The Financial Conduct Authority (FCA) has refused an application for consumer credit authorisation from Steven Maoudis (who trades as as Montana Debt Management). The FCA has concerns over the competence of Birmingham-based Mr Maoudis, and over the level of protection provided to his clients.

Mr Maoudis applied for full permission to carry out debt counselling and debt adjusting. Since April 2014 he has held interim permission to carry out these activities, as well as credit brokerage and debt administration.

The FCA has serious concerns over the advice process used by Montana. The firm only offers debt management plans (DMPs) and full and final settlement plans, and does not offer debt relief orders (DROs), individual voluntary arrangements (IVAs) or other forms of debt solution.

The first concern the regulator has is that Mr Maoudis lacks the knowledge to judge whether a DMP is more suitable than an alternative arrangement, such as a DRO, an IVA or bankruptcy. When questioned by the FCA, he displayed insufficient knowledge of the eligibility criteria for a DRO, could not explain the advantages and disadvantages of bankruptcy or an IVA, and did not know that a Magistrates’ Court fine would not be covered by a DRO.

In addition, Mr Maoudis said that were he to decide that an IVA or bankruptcy was suitable for a client, he would refer them to his ‘advisory board’. However, the FCA noted that, regardless of what the advisory board’s actions were, Mr Maoudis would retain responsibility for the advice. As previously mentioned, they believed he lacked the necessary knowledge and competence to provide suitable advice, or even to decide when a referral to the advisory board would be appropriate. The FCA also says that issues referred to his advisory board so far have solely concerned legal and accountancy matters, rather than debt advice.

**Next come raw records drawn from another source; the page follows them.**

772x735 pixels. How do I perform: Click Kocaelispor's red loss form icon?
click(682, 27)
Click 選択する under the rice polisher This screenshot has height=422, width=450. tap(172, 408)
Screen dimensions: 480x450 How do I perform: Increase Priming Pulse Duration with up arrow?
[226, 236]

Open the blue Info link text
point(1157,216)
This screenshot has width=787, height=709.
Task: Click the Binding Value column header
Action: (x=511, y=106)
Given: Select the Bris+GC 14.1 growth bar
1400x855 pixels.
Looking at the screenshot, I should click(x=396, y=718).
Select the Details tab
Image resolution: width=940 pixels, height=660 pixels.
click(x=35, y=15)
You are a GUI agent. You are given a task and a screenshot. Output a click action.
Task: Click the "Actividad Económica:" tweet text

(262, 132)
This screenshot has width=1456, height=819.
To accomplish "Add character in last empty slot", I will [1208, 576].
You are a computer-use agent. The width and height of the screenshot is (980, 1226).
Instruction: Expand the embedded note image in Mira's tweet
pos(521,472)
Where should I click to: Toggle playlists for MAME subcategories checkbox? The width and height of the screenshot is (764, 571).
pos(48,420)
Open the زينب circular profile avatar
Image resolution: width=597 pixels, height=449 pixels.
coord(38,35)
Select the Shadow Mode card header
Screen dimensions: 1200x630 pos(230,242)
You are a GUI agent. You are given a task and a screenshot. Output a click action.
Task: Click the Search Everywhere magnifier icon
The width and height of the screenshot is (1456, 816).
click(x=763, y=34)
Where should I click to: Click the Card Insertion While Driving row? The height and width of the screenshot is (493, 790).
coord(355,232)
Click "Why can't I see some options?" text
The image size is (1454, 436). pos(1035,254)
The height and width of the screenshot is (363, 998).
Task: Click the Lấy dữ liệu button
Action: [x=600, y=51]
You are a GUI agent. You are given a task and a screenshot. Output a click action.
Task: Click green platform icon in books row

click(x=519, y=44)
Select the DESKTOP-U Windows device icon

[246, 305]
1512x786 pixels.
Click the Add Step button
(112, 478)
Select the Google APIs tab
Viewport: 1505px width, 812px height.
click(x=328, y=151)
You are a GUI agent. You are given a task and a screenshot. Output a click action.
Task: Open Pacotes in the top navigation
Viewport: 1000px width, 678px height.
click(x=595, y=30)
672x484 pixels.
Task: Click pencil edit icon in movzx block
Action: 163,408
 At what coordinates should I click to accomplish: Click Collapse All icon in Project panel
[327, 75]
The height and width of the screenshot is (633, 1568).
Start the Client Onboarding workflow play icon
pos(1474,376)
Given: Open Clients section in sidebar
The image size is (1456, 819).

Mr Maoudis also uses a system whereby clients are expected to carry out their own research into available debt solutions by reading information on his website. The FCA believes that in doing so, Montana is not complying with its rules, which require firms to provide clients with sufficient information about options regarded as suitable for the clients, and to explain the reasons why these options are considered suitable and other options unsuitable.

As the sole director of the firm, Mr Maoudis also failed to explain in his business continuity plan how he would ensure continuity of service to clients were he to be absent from the firm.

In summary, the regulator says it does not believe that Mr Maoudis satisfies two of its Threshold Conditions: 2D (Appropriate resources) and 2E (Suitability).

Mr Maoudis has appealed the FCA decision to refuse his application to the Upper Tribunal.

The information shown in this article was correct at the time of publication. Articles are not routinely reviewed and as such are not updated. Please be aware the facts, circumstances or legal position may change after publication of the article.